On Tuesday, the New Orleans Police Department issued an arrest warrant for James M. Singleton Charter School’s former chief financial officer amid an investigation into problematic background checks at the Central City school, which is run by the Dryades YMCA.
The warrant, first reported by WWLTV, was issued for “12 counts of injuring public records and for one count of theft,” according to an NOPD spokesman Gary Scheets. Catrina Reed, who resigned her post as CFO in March, allegedly also collected $431 for background checks that were never performed, Scheets wrote.
The news comes six months after the NOLA Public Schools district first found the school was missing some legally required background checks and two months after a follow-up review that revealed additional problems.
Asked about the arrest warrant, NOLA Public Schools district spokesperson Taslin Alfonzo said the district has an accountability team that “performs regular and routine checks of schools to ensure adherence to board policy and district regulations.”
“When an issue comes to light that may require further review, the District strongly encourages schools to work with the proper authorities who investigate such matters,” she wrote. “Because the District is not an investigative agency, we cannot comment on this situation.”
As of last week, the district’s warning to the school was still “pending resolution.”

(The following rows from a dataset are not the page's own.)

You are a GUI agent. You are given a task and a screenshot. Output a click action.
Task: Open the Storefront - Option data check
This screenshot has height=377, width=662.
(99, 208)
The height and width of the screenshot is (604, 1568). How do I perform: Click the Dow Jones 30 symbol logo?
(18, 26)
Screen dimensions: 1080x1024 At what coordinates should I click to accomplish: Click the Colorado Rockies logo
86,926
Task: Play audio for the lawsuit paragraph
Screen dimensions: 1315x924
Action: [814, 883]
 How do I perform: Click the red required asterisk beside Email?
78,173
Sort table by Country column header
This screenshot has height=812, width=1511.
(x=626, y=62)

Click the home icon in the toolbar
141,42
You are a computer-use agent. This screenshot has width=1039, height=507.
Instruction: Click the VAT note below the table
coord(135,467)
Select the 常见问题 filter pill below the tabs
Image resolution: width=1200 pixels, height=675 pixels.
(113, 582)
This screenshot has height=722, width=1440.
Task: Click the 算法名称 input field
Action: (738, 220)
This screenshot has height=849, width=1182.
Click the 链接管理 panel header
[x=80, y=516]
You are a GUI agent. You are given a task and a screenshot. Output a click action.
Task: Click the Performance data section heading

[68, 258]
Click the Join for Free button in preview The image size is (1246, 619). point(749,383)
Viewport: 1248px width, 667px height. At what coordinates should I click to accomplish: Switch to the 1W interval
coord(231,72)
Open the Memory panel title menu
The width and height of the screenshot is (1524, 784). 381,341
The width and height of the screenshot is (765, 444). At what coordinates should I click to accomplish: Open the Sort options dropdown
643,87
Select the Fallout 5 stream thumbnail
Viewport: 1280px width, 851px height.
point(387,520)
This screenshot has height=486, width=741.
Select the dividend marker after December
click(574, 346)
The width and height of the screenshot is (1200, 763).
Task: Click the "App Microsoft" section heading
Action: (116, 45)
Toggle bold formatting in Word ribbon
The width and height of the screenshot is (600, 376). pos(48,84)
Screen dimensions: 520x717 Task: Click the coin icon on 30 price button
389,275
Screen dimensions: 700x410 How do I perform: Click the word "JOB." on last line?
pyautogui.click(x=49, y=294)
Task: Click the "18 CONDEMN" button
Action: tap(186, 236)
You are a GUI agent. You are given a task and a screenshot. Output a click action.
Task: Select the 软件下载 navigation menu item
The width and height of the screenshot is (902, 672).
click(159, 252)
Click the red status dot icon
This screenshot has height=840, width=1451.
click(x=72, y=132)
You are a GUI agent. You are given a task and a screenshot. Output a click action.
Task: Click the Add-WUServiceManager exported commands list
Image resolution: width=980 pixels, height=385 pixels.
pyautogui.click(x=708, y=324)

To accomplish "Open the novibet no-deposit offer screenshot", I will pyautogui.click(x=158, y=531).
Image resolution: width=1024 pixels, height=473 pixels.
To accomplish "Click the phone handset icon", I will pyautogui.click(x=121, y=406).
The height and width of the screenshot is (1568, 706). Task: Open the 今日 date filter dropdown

The early March review found some of Singleton’s employee background checks that couldn’t be verified by Louisiana State Police, and that one employee was ineligible to work in a school due to their criminal history. The district issued the school a written warning on March 10.
On March 15, The Lens asked the NOPD about the incident. An NOPD spokesman responded on March 16, stating the school had been advised by the NOLA Public Schools district to contact authorities. An initial police report, dated March 16, shows officer Lazono Black responded to a call from school principal Erika Mann.
In the report, Black details issues with several background checks. For example, three employees all had background checks with the same audit numbers, a code that is supposed to serve as a unique identifier. Another two employees shared a different audit number. Neither number could be verified in the Louisiana State Police’s online authentication system.
The authentication code found on one teacher’s background check, as emailed to the school, is associated with a 2018 background check for a social worker. A problem that was discovered more than once.
A background check for Catrina Reed dated Aug. 12, 2005 could not be authenticated based on its associated code either. Federal court records show that Reed was charged with embezzling money from a bank in 1996, eventually pleading guilty to a lesser charge. An internal investigation conducted by Mann in late March and included in the police report also notes an employee with initials “CR” as having committed “bank fraud, embezzlement and bank larceny.”
Mann found four additional background checks lacked similar key information.
“Five background checks incorrectly indicate that the employee did not have a rap sheet,” Mann explained. She then details five initials, which appear to stand for five individuals and various crimes, including theft, larceny, bank fraud, DWI, possession of marijuana and concealed weapons charges.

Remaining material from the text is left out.